* **TASK GOAL**
Quote each record exactly, please, leaving none out.

* **EXCERPTED RECORDS**
★ ★ ★

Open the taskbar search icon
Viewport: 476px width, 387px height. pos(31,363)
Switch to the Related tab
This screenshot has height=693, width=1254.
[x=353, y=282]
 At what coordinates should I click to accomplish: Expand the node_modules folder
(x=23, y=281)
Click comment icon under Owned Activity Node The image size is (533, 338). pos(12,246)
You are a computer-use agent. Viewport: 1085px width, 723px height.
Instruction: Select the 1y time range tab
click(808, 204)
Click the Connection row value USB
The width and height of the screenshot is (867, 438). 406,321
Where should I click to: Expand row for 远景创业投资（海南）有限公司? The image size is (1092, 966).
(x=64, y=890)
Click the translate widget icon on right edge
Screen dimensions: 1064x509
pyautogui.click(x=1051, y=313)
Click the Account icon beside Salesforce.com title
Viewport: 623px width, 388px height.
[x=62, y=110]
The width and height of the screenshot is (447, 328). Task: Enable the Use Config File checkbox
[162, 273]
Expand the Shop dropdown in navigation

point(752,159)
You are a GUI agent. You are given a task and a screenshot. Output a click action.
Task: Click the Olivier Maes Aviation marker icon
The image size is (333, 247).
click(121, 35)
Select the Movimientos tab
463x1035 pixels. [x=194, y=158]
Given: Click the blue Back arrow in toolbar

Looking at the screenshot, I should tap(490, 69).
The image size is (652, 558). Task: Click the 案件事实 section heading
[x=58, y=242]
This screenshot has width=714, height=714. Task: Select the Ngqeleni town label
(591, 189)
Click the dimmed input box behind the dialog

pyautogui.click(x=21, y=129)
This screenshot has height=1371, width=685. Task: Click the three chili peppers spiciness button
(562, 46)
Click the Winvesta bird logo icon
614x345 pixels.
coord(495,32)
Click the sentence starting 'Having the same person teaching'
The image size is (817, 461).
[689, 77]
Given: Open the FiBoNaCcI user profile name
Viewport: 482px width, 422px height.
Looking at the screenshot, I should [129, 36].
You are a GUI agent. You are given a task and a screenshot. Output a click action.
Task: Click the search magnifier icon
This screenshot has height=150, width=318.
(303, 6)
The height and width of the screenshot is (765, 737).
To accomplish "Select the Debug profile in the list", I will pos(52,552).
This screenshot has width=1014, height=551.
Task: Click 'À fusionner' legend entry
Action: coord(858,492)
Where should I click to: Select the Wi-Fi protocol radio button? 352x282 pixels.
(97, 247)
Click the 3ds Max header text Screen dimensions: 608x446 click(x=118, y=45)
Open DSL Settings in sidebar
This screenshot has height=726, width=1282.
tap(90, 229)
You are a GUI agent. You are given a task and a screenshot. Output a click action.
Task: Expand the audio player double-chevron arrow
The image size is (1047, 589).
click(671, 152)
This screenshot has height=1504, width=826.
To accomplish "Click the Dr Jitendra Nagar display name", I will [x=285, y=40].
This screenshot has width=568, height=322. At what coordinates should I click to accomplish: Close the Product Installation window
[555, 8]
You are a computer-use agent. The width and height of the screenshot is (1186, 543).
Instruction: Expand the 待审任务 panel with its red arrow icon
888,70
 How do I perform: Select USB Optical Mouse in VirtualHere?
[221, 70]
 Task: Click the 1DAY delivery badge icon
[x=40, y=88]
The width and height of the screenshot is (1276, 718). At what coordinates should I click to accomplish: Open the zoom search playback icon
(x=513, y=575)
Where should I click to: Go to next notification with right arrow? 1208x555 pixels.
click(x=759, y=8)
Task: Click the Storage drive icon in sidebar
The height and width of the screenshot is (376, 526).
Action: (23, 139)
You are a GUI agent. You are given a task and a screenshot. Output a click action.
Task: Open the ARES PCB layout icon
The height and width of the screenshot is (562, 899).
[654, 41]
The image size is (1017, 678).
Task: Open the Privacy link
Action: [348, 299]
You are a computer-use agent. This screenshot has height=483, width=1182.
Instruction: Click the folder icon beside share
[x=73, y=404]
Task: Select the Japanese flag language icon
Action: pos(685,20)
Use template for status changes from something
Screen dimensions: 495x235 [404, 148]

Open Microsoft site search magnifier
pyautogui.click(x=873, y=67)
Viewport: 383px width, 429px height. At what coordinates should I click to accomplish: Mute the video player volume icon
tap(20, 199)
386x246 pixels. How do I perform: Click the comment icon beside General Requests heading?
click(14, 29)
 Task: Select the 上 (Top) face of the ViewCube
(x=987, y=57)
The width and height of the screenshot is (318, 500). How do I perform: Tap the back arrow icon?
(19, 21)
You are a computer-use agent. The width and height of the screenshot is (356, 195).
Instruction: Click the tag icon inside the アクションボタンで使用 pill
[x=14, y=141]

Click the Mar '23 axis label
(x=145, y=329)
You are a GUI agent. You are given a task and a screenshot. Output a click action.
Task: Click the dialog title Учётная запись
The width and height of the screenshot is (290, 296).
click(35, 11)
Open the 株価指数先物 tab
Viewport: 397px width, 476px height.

★ ★ ★

* **RESULT OF THIS EXERCISE**
Open the taskbar search icon
Viewport: 476px width, 387px height. pos(31,363)
Switch to the Related tab
This screenshot has height=693, width=1254.
[x=353, y=282]
 At what coordinates should I click to accomplish: Expand the node_modules folder
(x=23, y=281)
Click comment icon under Owned Activity Node The image size is (533, 338). pos(12,246)
You are a computer-use agent. Viewport: 1085px width, 723px height.
Instruction: Select the 1y time range tab
click(808, 204)
Click the Connection row value USB
The width and height of the screenshot is (867, 438). 406,321
Where should I click to: Expand row for 远景创业投资（海南）有限公司? The image size is (1092, 966).
(x=64, y=890)
Click the translate widget icon on right edge
Screen dimensions: 1064x509
pyautogui.click(x=1051, y=313)
Click the Account icon beside Salesforce.com title
Viewport: 623px width, 388px height.
[x=62, y=110]
The width and height of the screenshot is (447, 328). Task: Enable the Use Config File checkbox
[162, 273]
Expand the Shop dropdown in navigation

point(752,159)
You are a GUI agent. You are given a task and a screenshot. Output a click action.
Task: Click the Olivier Maes Aviation marker icon
The image size is (333, 247).
click(121, 35)
Select the Movimientos tab
463x1035 pixels. [x=194, y=158]
Given: Click the blue Back arrow in toolbar

Looking at the screenshot, I should tap(490, 69).
The image size is (652, 558). Task: Click the 案件事实 section heading
[x=58, y=242]
This screenshot has width=714, height=714. Task: Select the Ngqeleni town label
(591, 189)
Click the dimmed input box behind the dialog

pyautogui.click(x=21, y=129)
This screenshot has height=1371, width=685. Task: Click the three chili peppers spiciness button
(562, 46)
Click the Winvesta bird logo icon
614x345 pixels.
coord(495,32)
Click the sentence starting 'Having the same person teaching'
The image size is (817, 461).
[689, 77]
Given: Open the FiBoNaCcI user profile name
Viewport: 482px width, 422px height.
Looking at the screenshot, I should [129, 36].
You are a GUI agent. You are given a task and a screenshot. Output a click action.
Task: Click the search magnifier icon
This screenshot has height=150, width=318.
(303, 6)
The height and width of the screenshot is (765, 737).
To accomplish "Select the Debug profile in the list", I will pos(52,552).
This screenshot has width=1014, height=551.
Task: Click 'À fusionner' legend entry
Action: coord(858,492)
Where should I click to: Select the Wi-Fi protocol radio button? 352x282 pixels.
(97, 247)
Click the 3ds Max header text Screen dimensions: 608x446 click(x=118, y=45)
Open DSL Settings in sidebar
This screenshot has height=726, width=1282.
tap(90, 229)
You are a GUI agent. You are given a task and a screenshot. Output a click action.
Task: Expand the audio player double-chevron arrow
The image size is (1047, 589).
click(671, 152)
This screenshot has height=1504, width=826.
To accomplish "Click the Dr Jitendra Nagar display name", I will [x=285, y=40].
This screenshot has width=568, height=322. At what coordinates should I click to accomplish: Close the Product Installation window
[555, 8]
You are a computer-use agent. The width and height of the screenshot is (1186, 543).
Instruction: Expand the 待审任务 panel with its red arrow icon
888,70
 How do I perform: Select USB Optical Mouse in VirtualHere?
[221, 70]
 Task: Click the 1DAY delivery badge icon
[x=40, y=88]
The width and height of the screenshot is (1276, 718). At what coordinates should I click to accomplish: Open the zoom search playback icon
(x=513, y=575)
Where should I click to: Go to next notification with right arrow? 1208x555 pixels.
click(x=759, y=8)
Task: Click the Storage drive icon in sidebar
The height and width of the screenshot is (376, 526).
Action: (23, 139)
You are a GUI agent. You are given a task and a screenshot. Output a click action.
Task: Open the ARES PCB layout icon
The height and width of the screenshot is (562, 899).
[654, 41]
The image size is (1017, 678).
Task: Open the Privacy link
Action: [348, 299]
You are a computer-use agent. This screenshot has height=483, width=1182.
Instruction: Click the folder icon beside share
[x=73, y=404]
Task: Select the Japanese flag language icon
Action: pos(685,20)
Use template for status changes from something
Screen dimensions: 495x235 [404, 148]

Open Microsoft site search magnifier
pyautogui.click(x=873, y=67)
Viewport: 383px width, 429px height. At what coordinates should I click to accomplish: Mute the video player volume icon
tap(20, 199)
386x246 pixels. How do I perform: Click the comment icon beside General Requests heading?
click(14, 29)
 Task: Select the 上 (Top) face of the ViewCube
(x=987, y=57)
The width and height of the screenshot is (318, 500). How do I perform: Tap the back arrow icon?
(19, 21)
You are a computer-use agent. The width and height of the screenshot is (356, 195).
Instruction: Click the tag icon inside the アクションボタンで使用 pill
[x=14, y=141]

Click the Mar '23 axis label
(x=145, y=329)
You are a GUI agent. You are given a task and a screenshot. Output a click action.
Task: Click the dialog title Учётная запись
The width and height of the screenshot is (290, 296).
click(35, 11)
Open the 株価指数先物 tab
Viewport: 397px width, 476px height.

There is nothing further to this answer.